使用增强图像和其他功能的Keras迭代器

Question

使用增强图像和其他功能的Keras迭代器

pythonkerasconv-neural-networkdata-augmentation

10

假设你有一个数据集，其中包含每个图像的图像和一些数据在.csv中。您的目标是创建一个卷积分支和另一个（在我的情况下是MLP）的NN。

现在，有很多指南（例如这里和这里），介绍如何创建网络，这不是问题。

问题是，当convolution_input来自Keras ImageDataGenerator 流添加了增强图像时，如何创建形式为[[convolution_input, other_features], target]的迭代器。

更具体地说，当第n个图像（可能是增强图像或非增强图像）被输入NN时，我想要其原始特征在other_features中。我发现有一些尝试（在这里和在这里），第二个看起来很有前途但我无法弄清如何处理增强图像，它们似乎没有考虑到 Keras 生成器可能进行的数据集操作。

- Lamberto Basti

1

问题：您是否可以使用flow，或者需要使用flow_from_directory？(flow表示您可以将所有图像加载到内存中) - Daniel Möller

我只想要一个自动处理图像转换的流程。在我的情况下，我使用了 flow_from_dataframe，因为我有文件名、特征和类别。 - Lamberto Basti

1个回答

网页内容由stack overflow 提供, 点击上面的

可以查看英文原文，
原文链接

- venkata krishnan · Accepted Answer

假设你有一个CSV文件，其中包含图像和其他特征。其中，“id”表示图像名称，后跟特征，再后跟目标值（分类为类别，回归为数字）。

|         id          | feat1 | feat2 | feat3 | class |
|---------------------|-------|-------|-------|-------|
| 1_face_IMG_NAME.jpg |   1   |   0   |   1   |   A   |
| 3_face_IMG_NAME.jpg |   1   |   0   |   1   |   B   |
| 2_face_IMG_NAME.jpg |   1   |   0   |   1   |   A   |
|         ...         |  ...  |  ...  |  ...  |  ...  |

首先，让我们定义一个数据生成器，稍后我们可以对其进行覆盖。

我们可以从CSV中的pandas数据帧中读取数据，并使用keras的flow_from_dataframe从数据帧中读取。
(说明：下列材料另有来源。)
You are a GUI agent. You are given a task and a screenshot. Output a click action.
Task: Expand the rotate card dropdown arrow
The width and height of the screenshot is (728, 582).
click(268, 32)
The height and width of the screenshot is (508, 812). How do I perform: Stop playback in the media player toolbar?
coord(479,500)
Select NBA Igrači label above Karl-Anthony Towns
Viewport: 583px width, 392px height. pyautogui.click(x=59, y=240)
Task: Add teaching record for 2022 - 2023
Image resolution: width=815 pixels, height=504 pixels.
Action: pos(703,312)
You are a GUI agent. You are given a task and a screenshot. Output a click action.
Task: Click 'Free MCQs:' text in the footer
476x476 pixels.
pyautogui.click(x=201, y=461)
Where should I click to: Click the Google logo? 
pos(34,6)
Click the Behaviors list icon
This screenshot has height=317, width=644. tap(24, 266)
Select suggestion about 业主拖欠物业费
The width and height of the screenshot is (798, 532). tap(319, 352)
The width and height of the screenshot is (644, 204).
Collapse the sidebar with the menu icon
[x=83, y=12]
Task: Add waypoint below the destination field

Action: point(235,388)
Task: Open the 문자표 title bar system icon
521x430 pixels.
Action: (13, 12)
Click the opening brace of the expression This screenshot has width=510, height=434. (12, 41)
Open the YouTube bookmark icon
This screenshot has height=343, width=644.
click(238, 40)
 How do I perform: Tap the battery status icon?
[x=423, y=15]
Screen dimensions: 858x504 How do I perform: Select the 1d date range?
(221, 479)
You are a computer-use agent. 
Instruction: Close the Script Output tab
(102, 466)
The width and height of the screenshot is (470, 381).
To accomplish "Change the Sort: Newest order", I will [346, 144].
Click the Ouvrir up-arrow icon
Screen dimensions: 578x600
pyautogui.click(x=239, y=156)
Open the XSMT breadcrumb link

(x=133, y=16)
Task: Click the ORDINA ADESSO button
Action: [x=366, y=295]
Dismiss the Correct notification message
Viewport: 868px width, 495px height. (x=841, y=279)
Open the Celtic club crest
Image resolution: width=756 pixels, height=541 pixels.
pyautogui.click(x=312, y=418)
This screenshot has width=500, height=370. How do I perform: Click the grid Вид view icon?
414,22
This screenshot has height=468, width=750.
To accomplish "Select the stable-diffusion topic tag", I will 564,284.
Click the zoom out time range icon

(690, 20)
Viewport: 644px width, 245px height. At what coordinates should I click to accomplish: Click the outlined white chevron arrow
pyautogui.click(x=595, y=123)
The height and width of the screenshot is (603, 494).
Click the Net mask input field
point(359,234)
df = pandas.read_csv("dummycsv.csv")
datagen = ImageDataGenerator(rescale=1/255.)
generator = datagen.flow_from_dataframe(
                df,
                directory="out/",
                x_col="id",
                y_col=df.columns[1:],
                class_mode="raw",
                batch_size=1)

您可以随时在 ImageDataGenerator 中添加增强。

需要注意的是，在上述代码中的 flow_from_dataframe 中：

x_col = 图像名称

y_col = 通常是包含类名的列，但稍后让我们通过首先提供 CSV 中的所有其他列来覆盖它。即 feat_1、feat_2……直到 class_label

class_mode = raw，表示生成器将按原样返回 y 中的所有值。

现在让我们覆盖/继承上述生成器并创建一个新的生成器，使其返回 [img, otherfeatures]，[target]

以下是带有注释的代码：

def my_custom_generator():
    # to keep track of complete epoch
    count = 0 
    while True:
        if count == len(df.index):
            # if the count is matching with the length of df, 
            # the one pass is completed, so reset the generator
            generator.reset()
            break
        count += 1
        # get the data from the generator
        data = generator.next()

        # the data looks like this [[img,img] , [other_cols,other_cols]]  based on the batch size        
        imgs = []
        cols = []
        targets = []

        # iterate the data and append the necessary columns in the corresponding arrays 
        for k in range(batch_size):
            # the first array contains all images
            imgs.append(data[0][k])
      
            # the second array contains all features with last column as class, so [:-1]
            cols.append(data[1][k][:-1])

            # the last column in the second array from data is the class
            targets.append(data[1][k][-1])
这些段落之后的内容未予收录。